The case, however, was submitted to the jury, in our opinion, with a confused view as to the province of the court and of the jury in the premises.

The more "serious question presented for our consideration is, conceding the rule to have been unreasonable, whether any case has been made out for a recovery of a penalty under the provisions of section 104 of the General Bailroad Law.

It is well established that the right to recover a penalty for a refusal to issue a transfer under section 104 does not apply to every railroad, but is confined to “ such ” street railway corporations as are referred to in section 78 of the act. Griffin v. Interurban St. R. Co., 179 N. Y. 438; O’Reilly v. Brooklyn H. R. Co., 179 id. 450; Bull v. N. Y. City R. Co., 192 id. 361; O’Connor v. Brooklyn H. R. Co., 123 App. Div. 784; Baron v. N. Y. City R. Co., 120 id. 134; King v. Nassau Electric R. Co., 128 id. 130.

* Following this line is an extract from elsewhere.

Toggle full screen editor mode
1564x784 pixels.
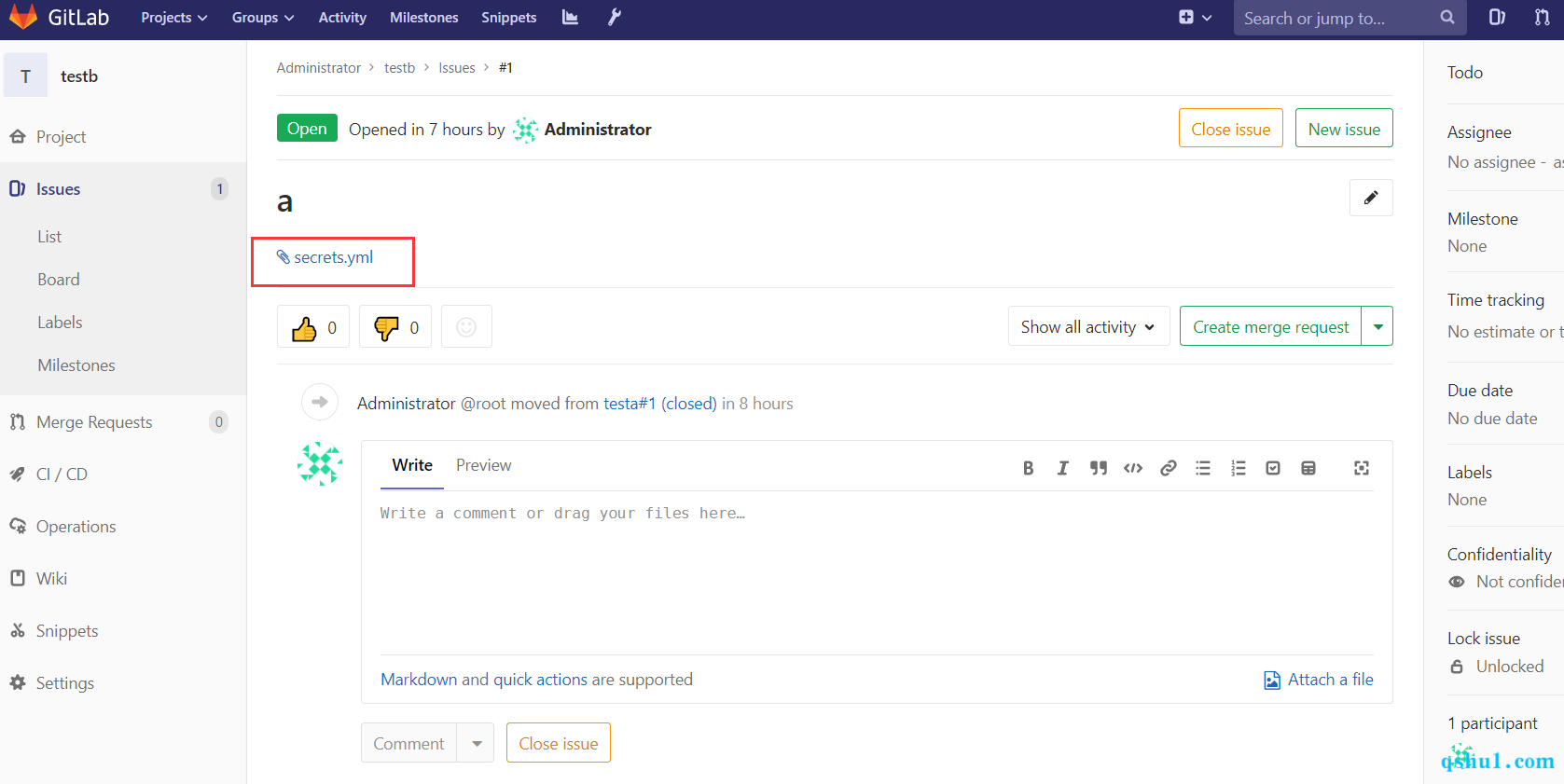[x=1362, y=468]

*424Section 78 relates to railways contracting with another company for the use of their respective roads or routes or any parts thereof.

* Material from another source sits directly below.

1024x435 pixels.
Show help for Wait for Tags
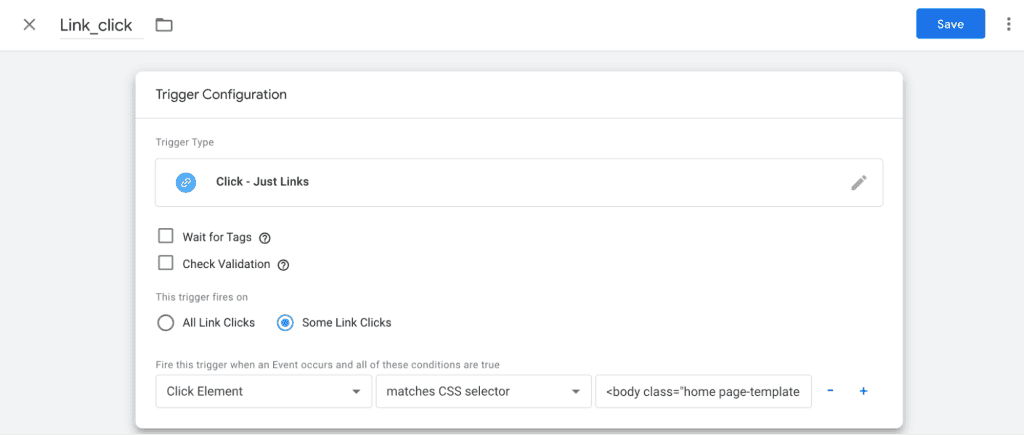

It is held that section 104 does not apply to street railways where different lines are constructed and operated by the same company. O’Connor v. Brooklyn Heights R. Co., 123 App. Div. 784. The complaint in this action does not appear to have been framed to meet the requirements of law as laid down in these decided cases. There is no allegation whatever that the route to Briggs avenue over which the plaintiff demanded a transfer ran over any but the defendant’s own line. If anything can be inferred from the complaint, it is that the entire route was owned and operated by the defendant. Nothing appeared to the contrary in the answer. The trial seems to have proceeded on the theory outlined in the complaint. The only thing in the evidence tending to the contrary seems to be a map apparently showing that the International Railway Company used lines of the Crosstown Street Railway. The line running on Hertel avenue is designated by a red line, which indicates a Crosstown Railway Line. The defendant put in evidence the so-called Milburn agreement between the city of Buffalo, the Buffalo Railway Company, the West Side Railway Company, and the Crosstown Street Railway Company of Buffalo, found in the published proceedings of the common council of the city of Buffalo for the year 1897, beginning at page 1840, by which it appears that the railroad companies mentioned were operating at that time certain lines of railroad in the city of Buffalo, and which agreement gave to each company the right to operate over the tracks of the other. But the defendant here is the International Railway Company and the record is barren of the relation that company sustains to any of the other companies, or whether or not it has succeeded to the rights of any or all of the companies mentioned in this agreement. This court may have hearsay knowledge of the facts, but cannot take judicial notice of them.

The evidence stops with the evidence pointed out, and *425there is no further testimony showing the relation of the two companies. It is asserted by the respondent that it is undisputed that these lines are two different and distinct lines. Such may be the fact, but we think the technical proof is lacking to justify a recovery for a penalty under section 104. Something more than a map is needed to make out a case. Particularly is this true in view of the allegations of the complaint. The defendant was not called on by answer or by proof to negative the plaintiff’s own allegations contained in the complaint.

The defendant may have violated the provisions of the Milburn agreement, but no penalty is created by the Mil-burn agreement. If a transfer was unlawfully refused, a right of action for damages might exist, but not one for a penalty.

These views necessitate .a reversal of the judgment.

Judgment reversed, and new trial ordered.